The health service has set new clinical standards to combat the five leading causes of death in pregnancy and childbirth, including blood clots and severe bleeding.
Hospitals which do not follow the national measures by March 2027 will be “held to account” and face interventions to overhaul their maternity care, the NHS said.
Maternal deaths — those in pregnancy, birth or the six weeks after birth — are at the highest level for 20 years in the UK. The NHS has been accused of ignoring dozens of warnings from official reports telling hospitals to act faster on life-threatening symptoms in women.
The most recent available data shows 257 women died in the two years to 2023, and that nearly half of these deaths could have been prevented. The biggest killer was blood clots, followed by heart issues, suicide, stroke, sepsis and severe bleeding.
Black women are three times more likely to die than white women, and the NHS acknowledged that “serious medical problems” were more likely to be missed in ethnic minorities.
The new standards, developed with Royal Colleges, are aimed to ensure medical staff act more quickly to assess and treat women experiencing deadly complications.

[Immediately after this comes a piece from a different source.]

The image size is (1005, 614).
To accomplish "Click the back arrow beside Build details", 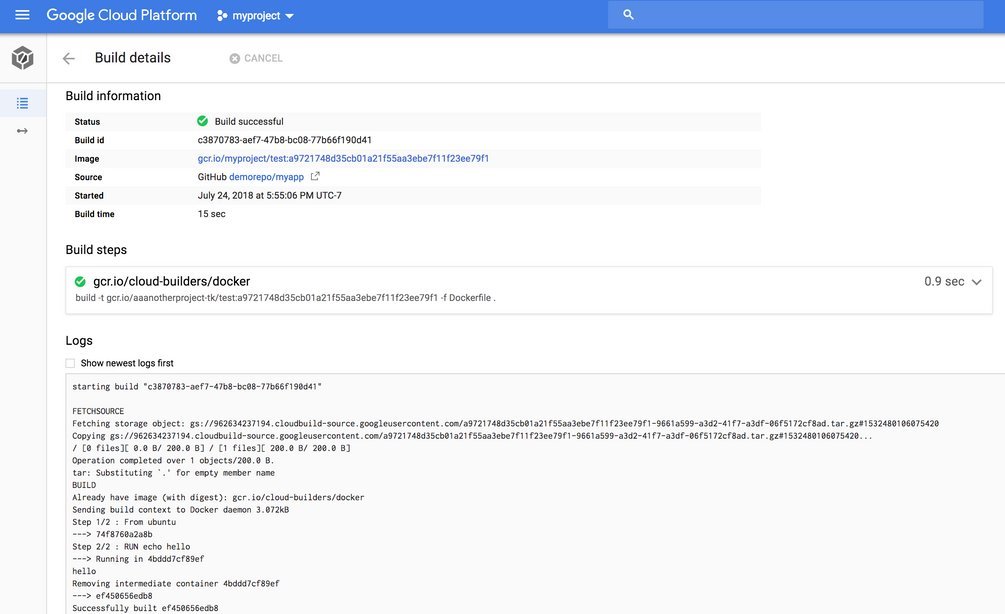I will coord(67,58).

It includes a requirement for all pregnant women to be assessed at the “earliest opportunity” for the risk of blood clots, before their first midwife appointment. Women who are at high risk owing to factors such as extreme morning sickness will be offered blood-thinning medications to reduce the risk of clots.
Women with underlying health conditions will be referred for specialist medical care in pregnancy at new maternal medicine centres of excellence. The majority of maternal deaths are caused by medical conditions that pre-date or develop during pregnancy, such as blood clots, stroke and heart disease, but these can be missed.

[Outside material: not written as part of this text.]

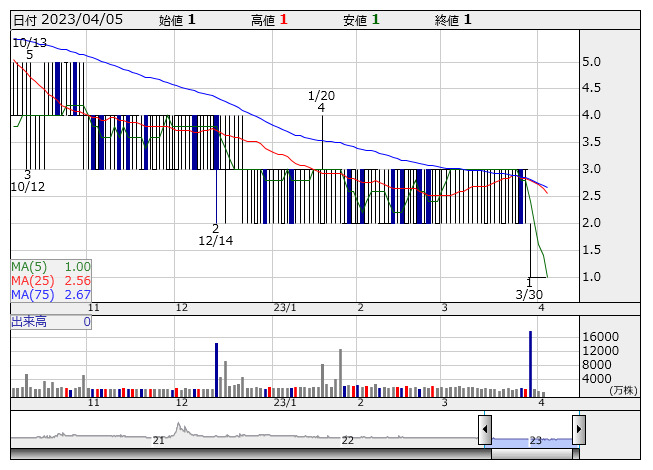Click the tall blue December volume bar
The height and width of the screenshot is (470, 653).
click(216, 368)
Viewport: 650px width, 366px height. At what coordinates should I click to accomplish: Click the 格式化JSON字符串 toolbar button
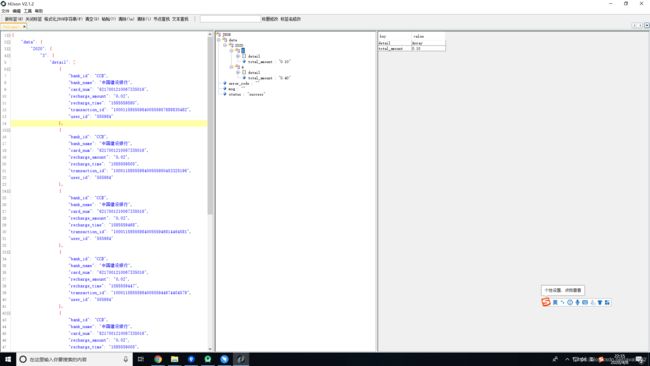(63, 19)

Kate Brintworth, chief midwifery officer for England, said: “Every death during or after pregnancy is a tragedy especially when differences in care may have changed the outcome. We still see symptoms of serious medical problems being missed, especially for Black and Asian women.

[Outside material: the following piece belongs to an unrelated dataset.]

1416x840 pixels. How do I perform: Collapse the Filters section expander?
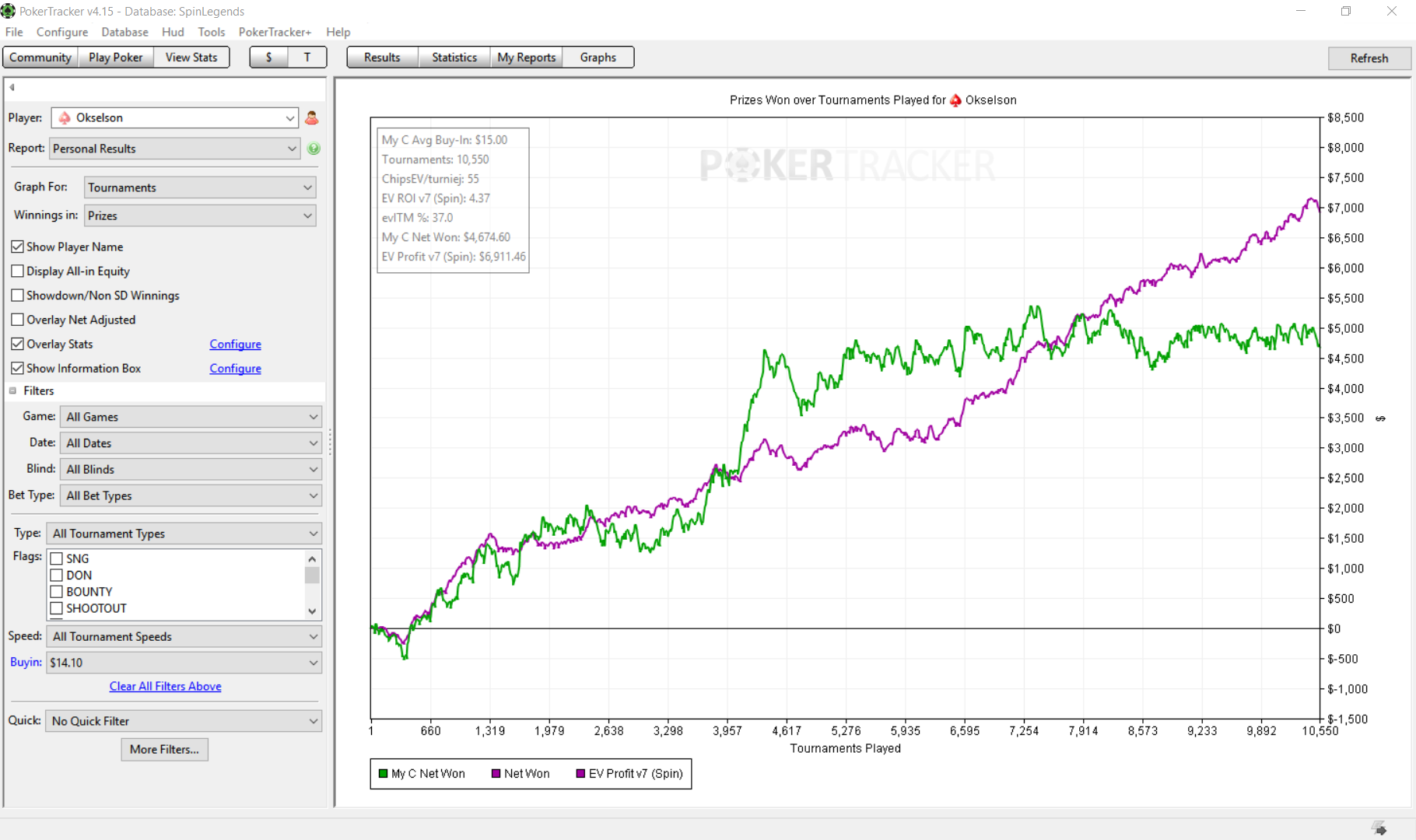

“By setting out these clinical standards and holding hospitals to account we can significantly reduce avoidable deaths and prevent future tragedies. One in five women will have a medical issue during pregnancy, yet many of these aren’t caught early enough — these measures including more risk assessment in early pregnancy will ensure no stone is left unturned.”
There is also a new focus on preventing suicides, which are the leading cause of maternal death after birth and the fourth leading cause in pregnancy.
Deaths from psychiatric causes account for one third of deaths in women in the year after pregnancy. Under the new guidelines, women will all be assessed for mental health problems at midwife apopintments before and after birth.
Women experiencing a haemorrhage or significant bleeding after birth receive care from specialist obstetricians and anaesthetists sooner. The new guidelines lower the thresholds for significant blood loss during or after birth that triggers escalation to senior medics.
Severe bleeding during birth, known as obstetric haemorrhage, is the eighth leading cause of maternal mortality and leads to hundreds of hysterectomies and intensive care admissions every year.
The NHS said the full introduction of these national measures by March 2027 was expected to reduce the number of deaths caused by blood clots, strokes, cardiac disease, suicide, sepsis, obstetric haemorrhage and pre-eclampsia, which account for 52 per cent of maternal deaths.
All hospitals will have to present their progress to NHS trust boards, and poor performance will be referred to national leaders.